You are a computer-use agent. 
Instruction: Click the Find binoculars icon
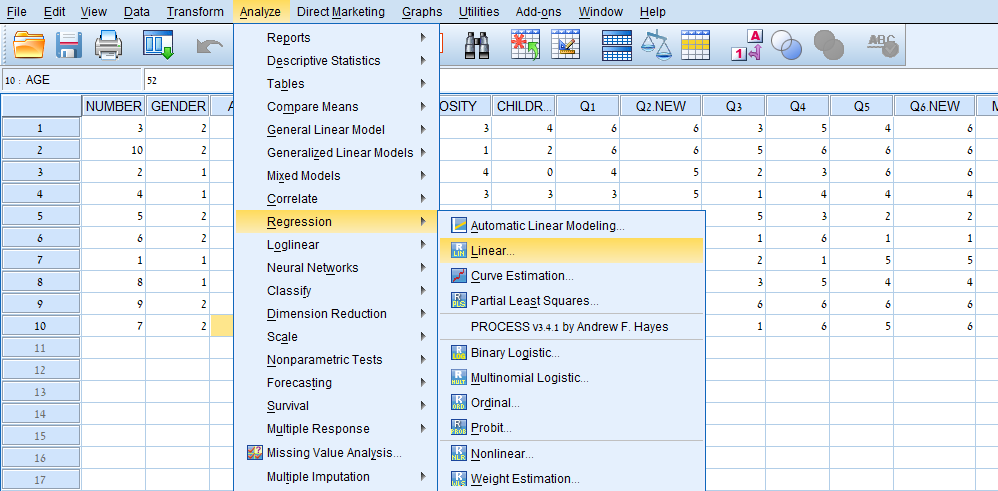477,45
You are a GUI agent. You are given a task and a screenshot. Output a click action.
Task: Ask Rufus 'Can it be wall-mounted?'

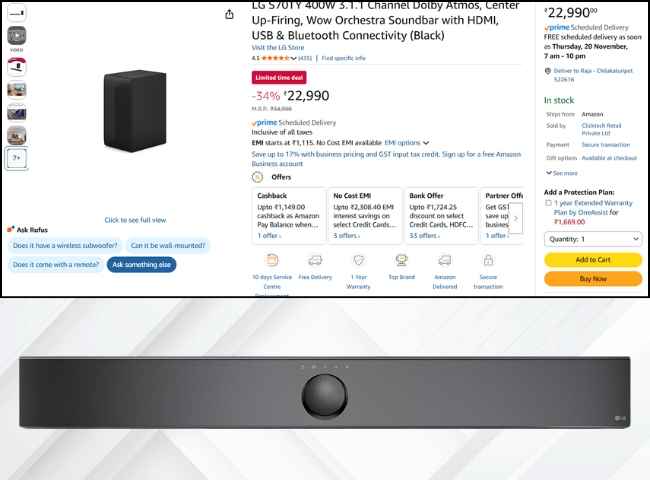[168, 245]
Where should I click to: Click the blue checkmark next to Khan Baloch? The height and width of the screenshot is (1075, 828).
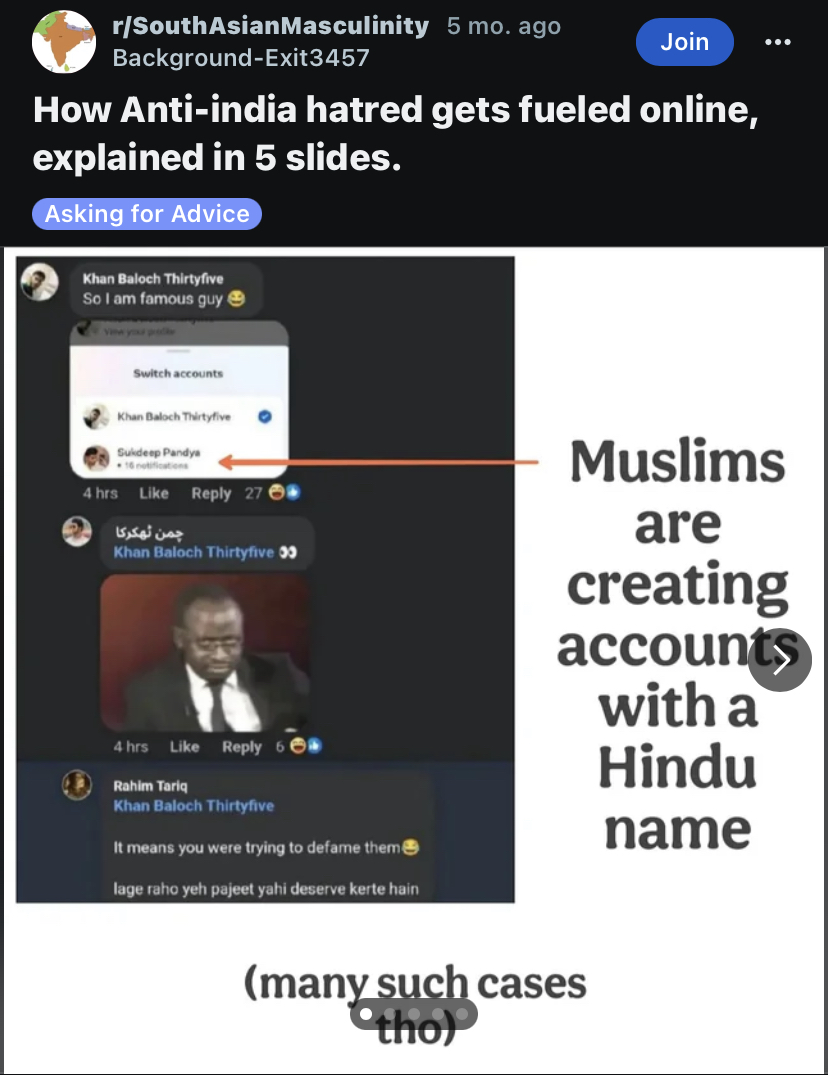(265, 416)
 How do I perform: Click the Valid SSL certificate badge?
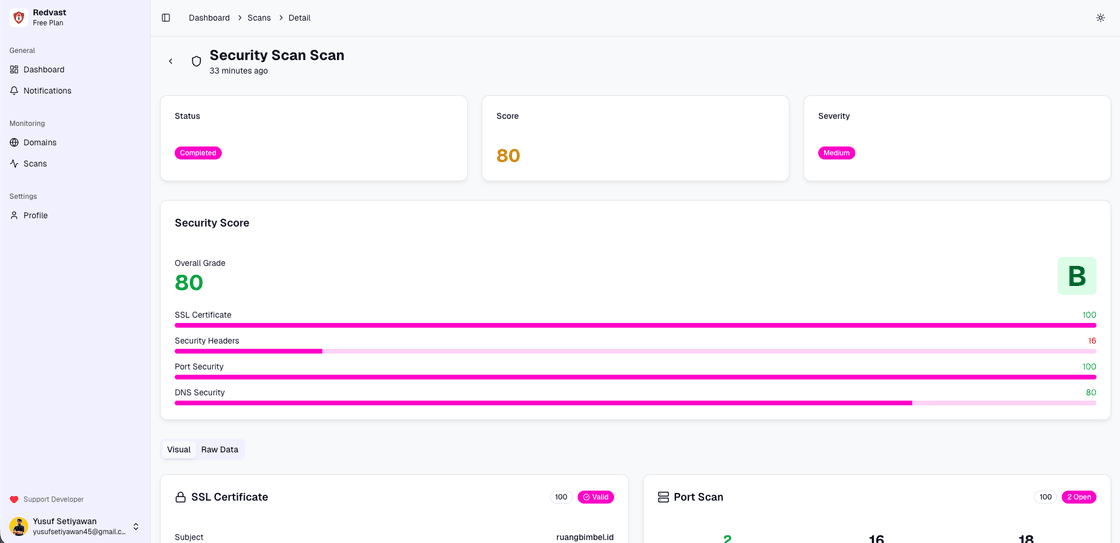596,497
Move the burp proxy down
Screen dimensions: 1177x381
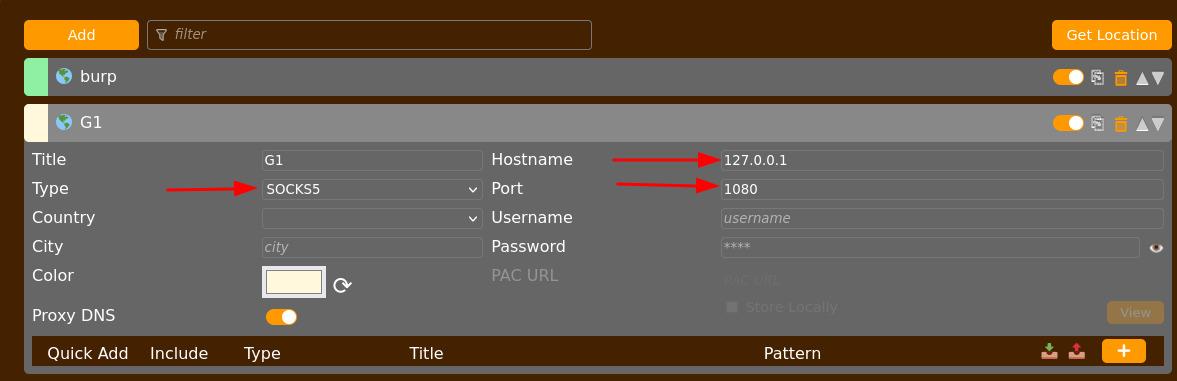pos(1158,78)
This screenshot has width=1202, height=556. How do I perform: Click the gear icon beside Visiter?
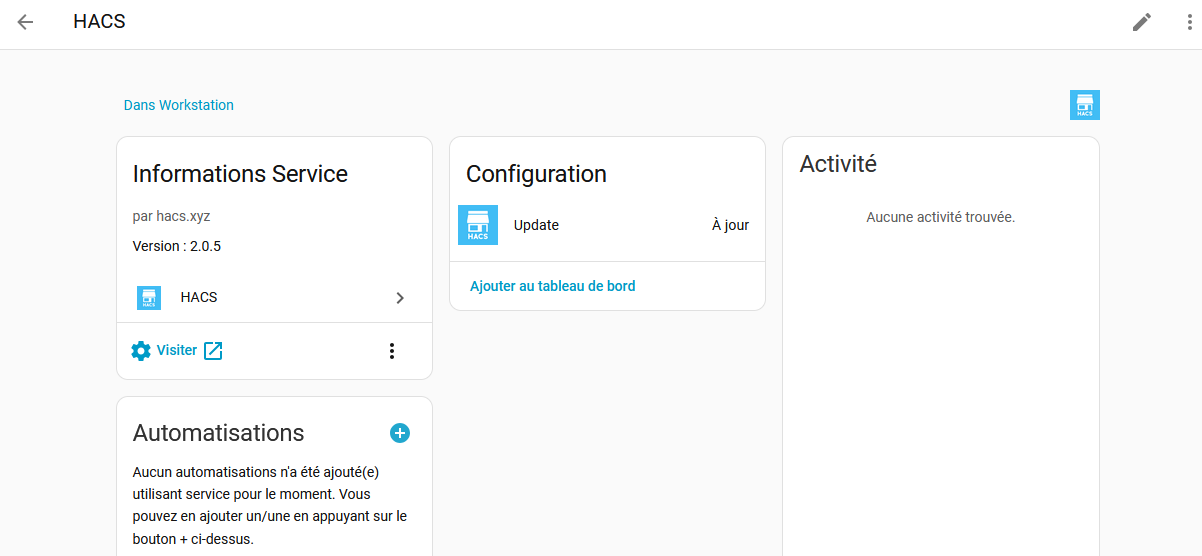point(141,351)
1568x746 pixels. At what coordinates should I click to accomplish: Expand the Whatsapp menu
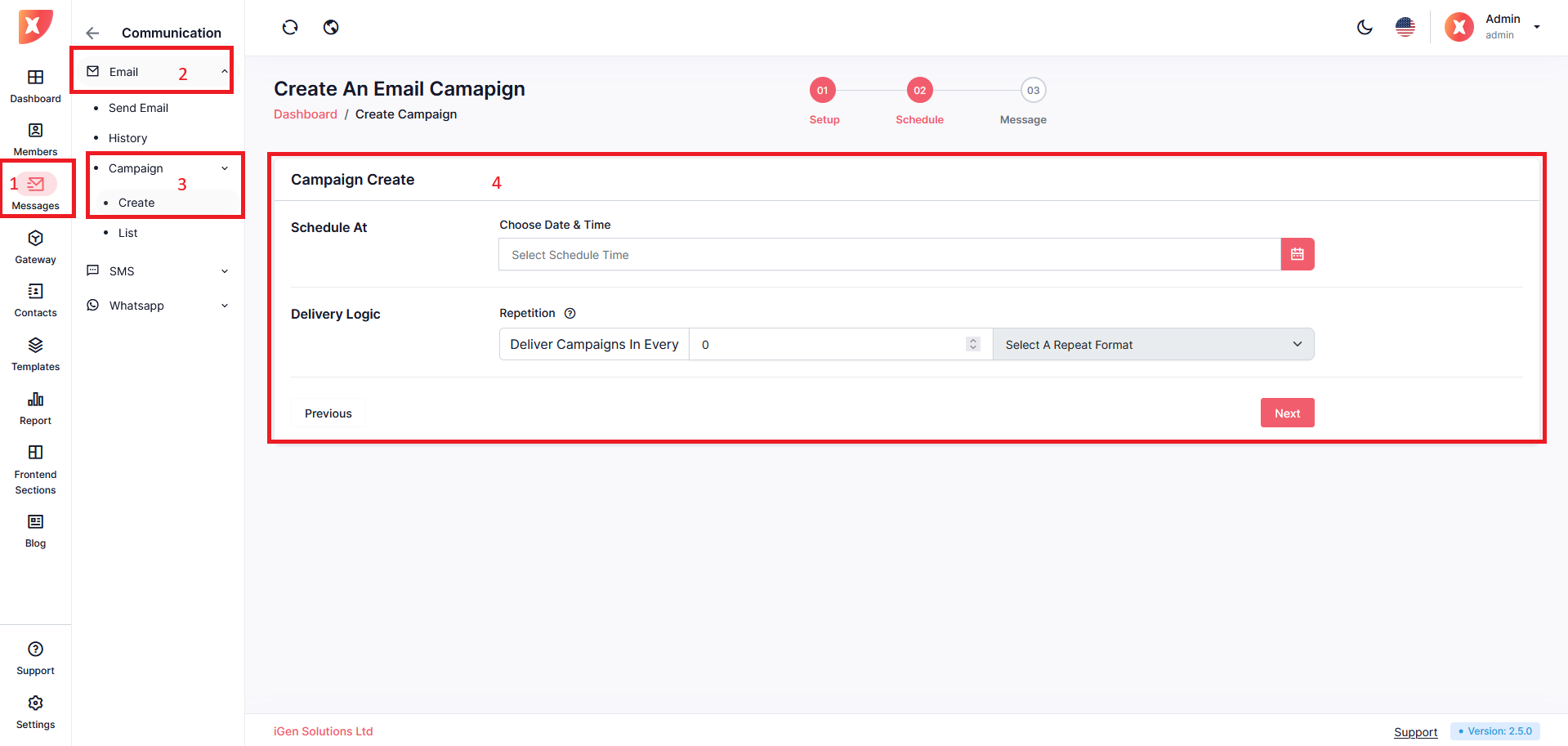click(158, 306)
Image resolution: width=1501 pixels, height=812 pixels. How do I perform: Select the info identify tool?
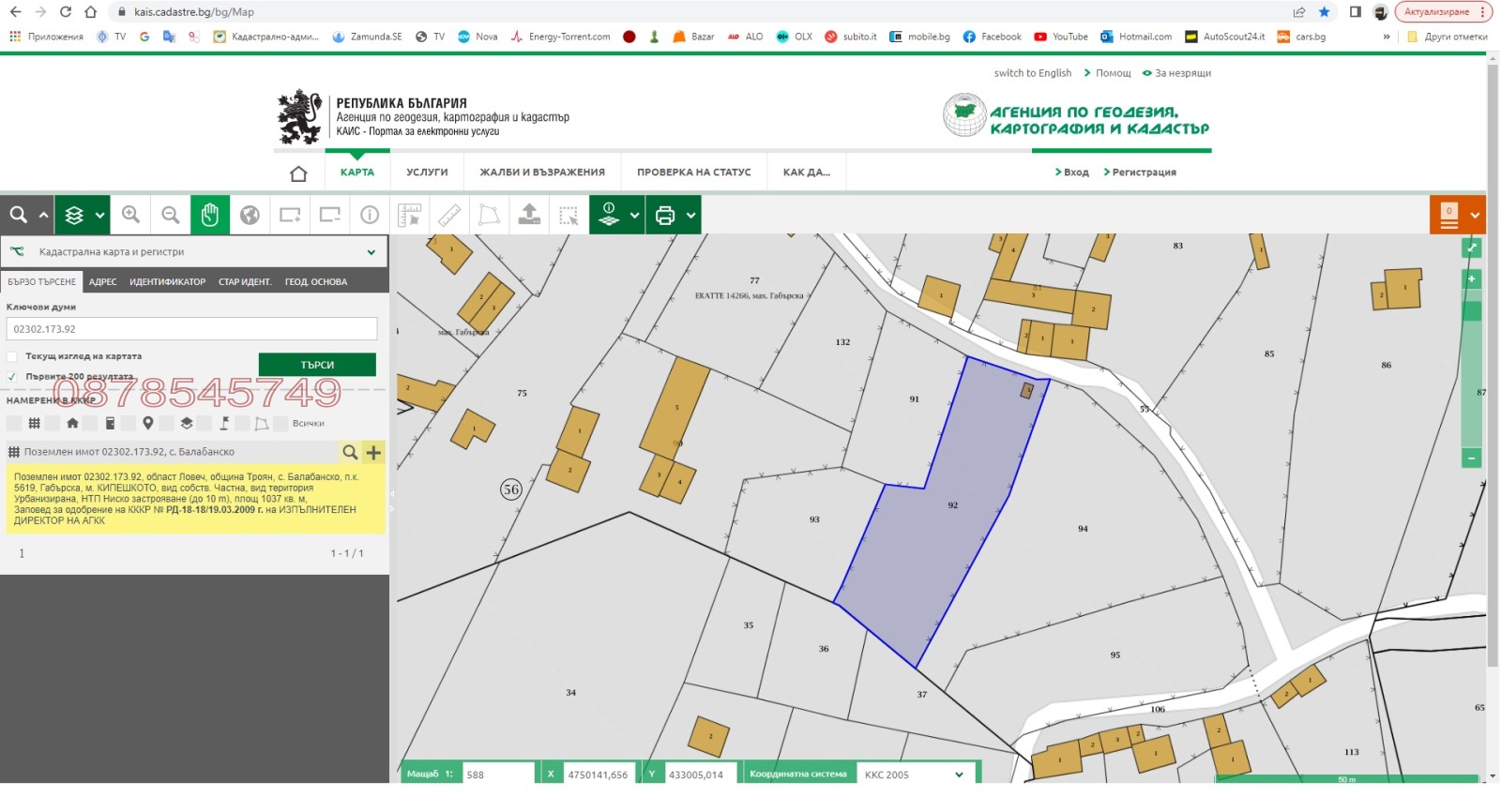click(x=370, y=215)
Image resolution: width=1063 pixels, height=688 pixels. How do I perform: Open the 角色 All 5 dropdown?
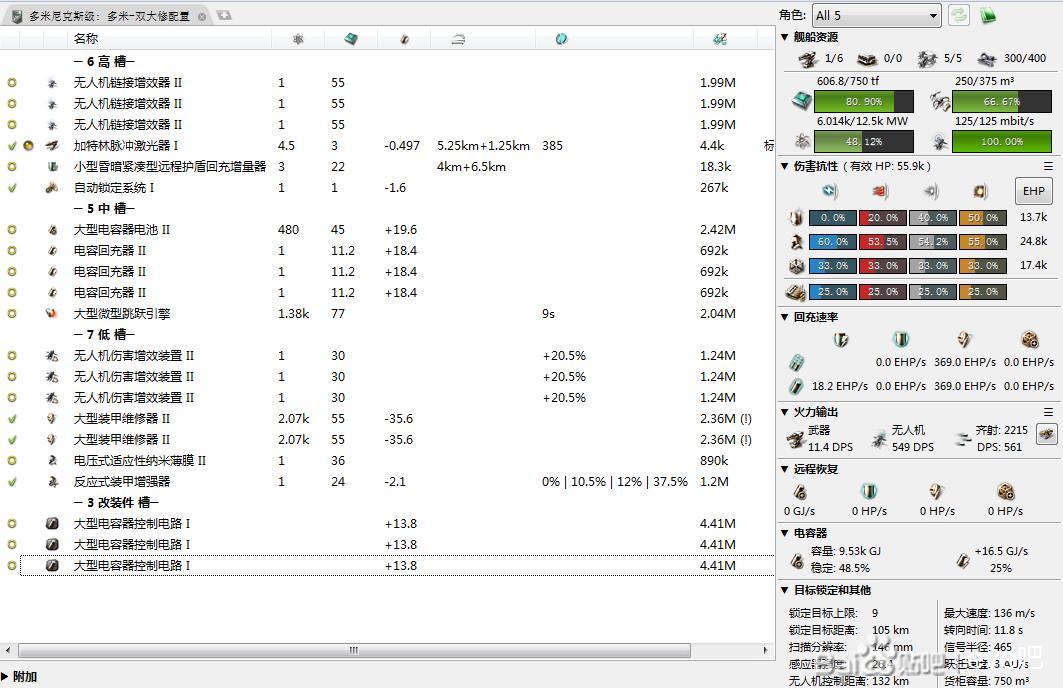876,15
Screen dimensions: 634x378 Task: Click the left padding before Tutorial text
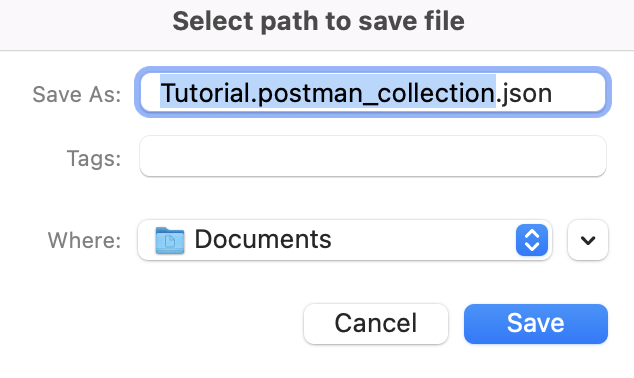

::::::::::

# [WHAT THE TASK REQUIRES]
The output should consist of every entry above, printed exactly, with the images removed.

# [ANSWER BELOW]
You are a computer-use agent. 
Instruction: Click the Find binoculars icon
477,45
You are a GUI agent. You are given a task and a screenshot. Output a click action.
Task: Ask Rufus 'Can it be wall-mounted?'

[168, 245]
Where should I click to: Click the blue checkmark next to Khan Baloch? The height and width of the screenshot is (1075, 828).
(265, 416)
 How do I perform: Click the Valid SSL certificate badge?
596,497
Move the burp proxy down
Screen dimensions: 1177x381
pos(1158,78)
This screenshot has width=1202, height=556. How do I perform: Click the gear icon beside Visiter?
point(141,351)
1568x746 pixels. At what coordinates should I click to accomplish: Expand the Whatsapp menu
click(158, 306)
Image resolution: width=1501 pixels, height=812 pixels. How do I perform: Select the info identify tool?
click(x=370, y=215)
Image resolution: width=1063 pixels, height=688 pixels. How do I perform: Open the 角色 All 5 dropdown?
876,15
Screen dimensions: 634x378 Task: Click the left padding before Tutorial text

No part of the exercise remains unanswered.